Rising Powers and Interdependent Futures

At a workshop on Law and Finance in Rising Powers, held at the Centre for Business Research, University of Cambridge, Boya Wang, Research Fellow at the Centre for Business Research, presented his research on corporate governance in China. In this podcast interview, he summarizes his findings on corporate governance and institutional factors of firm valuation during the financial crisis of cross provincial data of Chinese companies.
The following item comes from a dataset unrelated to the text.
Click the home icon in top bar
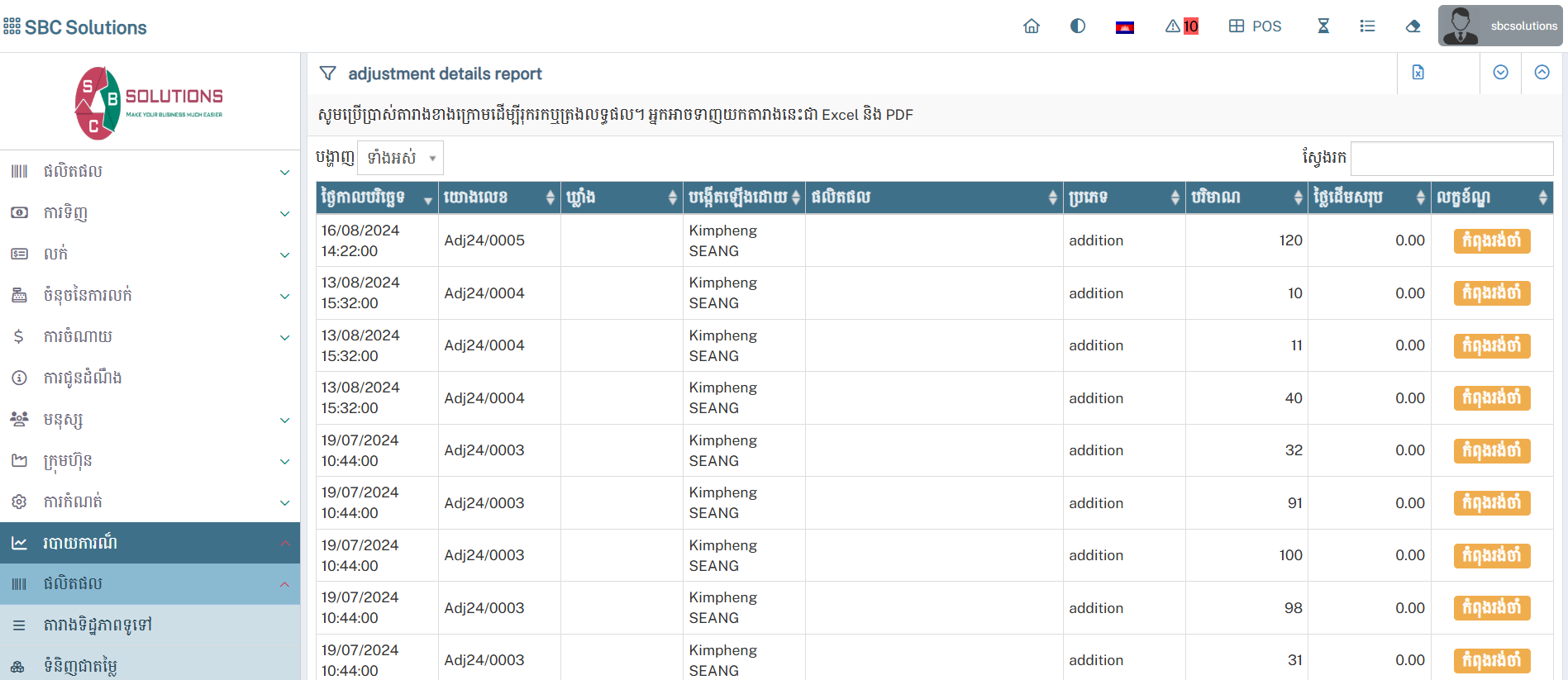 [1031, 26]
Wang said: “I have done some field work trips in China interviewing business people and that is where my business research hypothesis developed from. There is a divergence between the central and local government, their roles, and their incentives in corporate governance practices. The western media generally hold a monolithic view of the Chinese state as a unified entity, but actually it is not. Marketization and political reform have led to a divergence of interests across the local bureaucracies.

“The financial crisis provides the ideal test ground to test my hypothesis. During the financial crisis Chinese business was suffering from one of the worst economic situations and in this case the appropriation incentives will be strong. I think that this will expose many existing and neglected weaknesses in the corporate governance system.

“The political reforms and crack- down on corruption that is happening now are a reflection of what is happening in the economic sector and where we can see the rise of large non-state firms such as Alibaba and Tencent. These private businesses constitute a new constituency. For the Chinese party state, this will counter balance the conservative or entrenched interests and their power. I don’t think China will morph into the political situation that we find now in Russia.”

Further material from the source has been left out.